Thursday, February 24, 2011

A Tale of Two Narratives

There is an extreme disconnect between liberals and conservatives regarding what needs to be done to right the economy and reduce unemployment.

The usual conservative claim is that we need to cut taxes to spur growth and reduce spending to reduce the deficit in order to maintain economic security. Reducing spending is what is often referred to as "austerity measures". Basically, cutting back on government services in order to narrow the budget deficit.

The usual liberal claim is that we need to stimulate the economy through government spending in the short term by investing in infrastructure, education, and technology (President Obama's 3 pronged "Win the Future" mantra from his recent State of the Union). Though unspoken by a majority of liberal politicians, the other aspect of this is - raise taxes to narrow the revenue-expenditure gap.

For a very long time the way our government functioned was rational. Running a surplus or modest deficit (small, short term federal deficits are economically beneficial due to the economic utility of the bond market) during good times in order to pay for the costs of wars or recessions. War is self-obvious - they're expensive. But recessions are important too, because tax revenue declines (less income to tax) and demand for social services increases (unemployed seeking benefits, people dropping into poverty, etc). This made sense and everyone understood it - both left and right.

However, in the 1980s President Ronald Reagan claimed deficits didn't matter. Deficit spending by the federal government, which until that time had been modest except during war or extreme recession, ballooned into standard practice.
figured borrowed from https://www.mygovspending.com/

As you can see from this figure, other than World War II, surpluses and deficits were modest from 1945 until the early 1970s when we had our first post war recession. That golden era of capitalism, from approximately 1945 to 1973 represented the most sustained and robust economic growth in our nation's history. A rising tide lifted all ships as business owners and workers alike saw their incomes greatly outpace inflation.

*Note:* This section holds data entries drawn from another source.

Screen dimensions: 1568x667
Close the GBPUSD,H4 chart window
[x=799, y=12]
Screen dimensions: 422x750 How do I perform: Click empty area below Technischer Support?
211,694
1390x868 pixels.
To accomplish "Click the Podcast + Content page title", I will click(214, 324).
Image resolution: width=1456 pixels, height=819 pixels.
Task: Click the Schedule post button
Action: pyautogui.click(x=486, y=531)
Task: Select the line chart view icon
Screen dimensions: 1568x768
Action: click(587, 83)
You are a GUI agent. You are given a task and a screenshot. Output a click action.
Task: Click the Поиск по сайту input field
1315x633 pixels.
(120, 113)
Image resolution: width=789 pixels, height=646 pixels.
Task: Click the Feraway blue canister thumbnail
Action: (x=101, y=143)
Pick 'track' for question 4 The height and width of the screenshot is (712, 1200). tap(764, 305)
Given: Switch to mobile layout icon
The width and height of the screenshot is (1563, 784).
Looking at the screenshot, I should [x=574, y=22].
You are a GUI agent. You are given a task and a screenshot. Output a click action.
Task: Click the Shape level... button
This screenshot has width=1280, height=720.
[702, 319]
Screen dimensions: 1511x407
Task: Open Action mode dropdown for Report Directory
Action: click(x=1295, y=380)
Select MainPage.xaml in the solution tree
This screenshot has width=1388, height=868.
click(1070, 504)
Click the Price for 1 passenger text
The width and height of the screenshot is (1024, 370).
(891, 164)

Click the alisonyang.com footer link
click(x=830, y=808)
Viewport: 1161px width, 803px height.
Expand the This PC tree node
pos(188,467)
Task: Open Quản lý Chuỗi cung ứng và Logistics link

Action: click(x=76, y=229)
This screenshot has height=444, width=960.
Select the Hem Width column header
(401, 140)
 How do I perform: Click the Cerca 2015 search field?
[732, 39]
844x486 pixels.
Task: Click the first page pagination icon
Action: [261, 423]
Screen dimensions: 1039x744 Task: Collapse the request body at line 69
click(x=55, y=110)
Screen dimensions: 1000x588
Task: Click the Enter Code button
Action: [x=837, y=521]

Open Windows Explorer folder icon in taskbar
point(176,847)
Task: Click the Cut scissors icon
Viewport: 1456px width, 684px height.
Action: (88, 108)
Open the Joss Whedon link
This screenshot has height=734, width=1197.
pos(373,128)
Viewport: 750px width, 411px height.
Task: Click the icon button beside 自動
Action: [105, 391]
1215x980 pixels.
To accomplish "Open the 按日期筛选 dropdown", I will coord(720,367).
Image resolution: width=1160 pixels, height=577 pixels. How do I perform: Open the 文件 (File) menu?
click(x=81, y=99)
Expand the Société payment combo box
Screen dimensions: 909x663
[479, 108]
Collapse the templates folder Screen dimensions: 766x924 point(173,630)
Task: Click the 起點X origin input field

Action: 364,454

When Reagan took office in 1980 we began to see much larger deficits through both his and his successor's terms. President Clinton increased revenue and reduced spending to achieve our first budgetary surpluses since the 1950s. These were squandered during a time of relative economic growth by his successor, George W. Bush, who cut taxes and went to war. An unfunded war, which contributed greatly to our real deficit, but was ignored by his administration's accounting practices. In that 8 year period our national debt increased from $5.7 trillion to $9.2 trillion. $3.5 trillion in just 8 years after accumulating $5.7 trillion in the previous 211 years. How was that even possible? And during a period of relative economic prosperity?

It's simple. He cut taxes and increased spending precipitously. Look at the blue and orange lines from the figure above. Around about 2001, tax revenue plummeted while spending continued to increase.

You're probably saying, that's all great, but how does it relate to the disparity in opinions between left and right in ways to fix our economy? Well, that brings me to the NY Times piece from two days ago, which demonstrates that stimulus, not austerity, is the path to recovery. Britain's economy has contracted since their austerity measures were announced. Germany's economy has slowed since their stimulus spending has ebbed. The American recover remains robust, because our stimulus has not yet run out.

If we allow our stimulus spending to expire, our growth will likely slow to something similar to Germany - though they have a more robust manufacturing base than we do so it's tough to draw a complete parallel. If we actually cut our federal spending, as is currently being proposed by both sides of the aisle, we risk a double-dip recession like the UK is currently experiencing. Even Goldman-Sachs is worried about the spending cuts, stating that it will likely result in a 2% reduction in expected growth in our GDP next year. 2% sounds small, but it's substantial.

The solution, of course, is not easy. President Obama's proposed 3 pronged approach to continued growth and development makes a lot of sense. This will cost money, but that money will be well worth the investment if we can improve our educational attainment, improve our infrastructure, and advance our technologies. That would have an additional benefit of providing more stimulus to our fragile economic recovery. Unfortunately, Congress appears to have no stomach for it.

Now to taxes. There is ample evidence that reducing taxes does not increase tax revenue, despite persistent claims by conservative politicians to the contrary.

The other prong of that solution is to raise taxes on the income for the wealthy, tax capital gains equitably, and end corporate tax loopholes. To make that last part clear, corporate earnings represent the single largest source of our GDP, yet corporations now pay the lowest percentage of federal revenue since at least 1950 (haven't seen data earlier than that). Conversely, personal income (wages) are now the smallest percentage of our GDP since the government began keeping track, yet personal incomes taxes remain the largest source of federal revenue. So the biggest portion of our economy contributes the least government funding while the smallest portion contributes the most.

Income inequality continues to pervade, and yet a substantial percentage of our population is oblivious to why this is an unsustainable problem. Maybe I'll try to tackle that in a future post.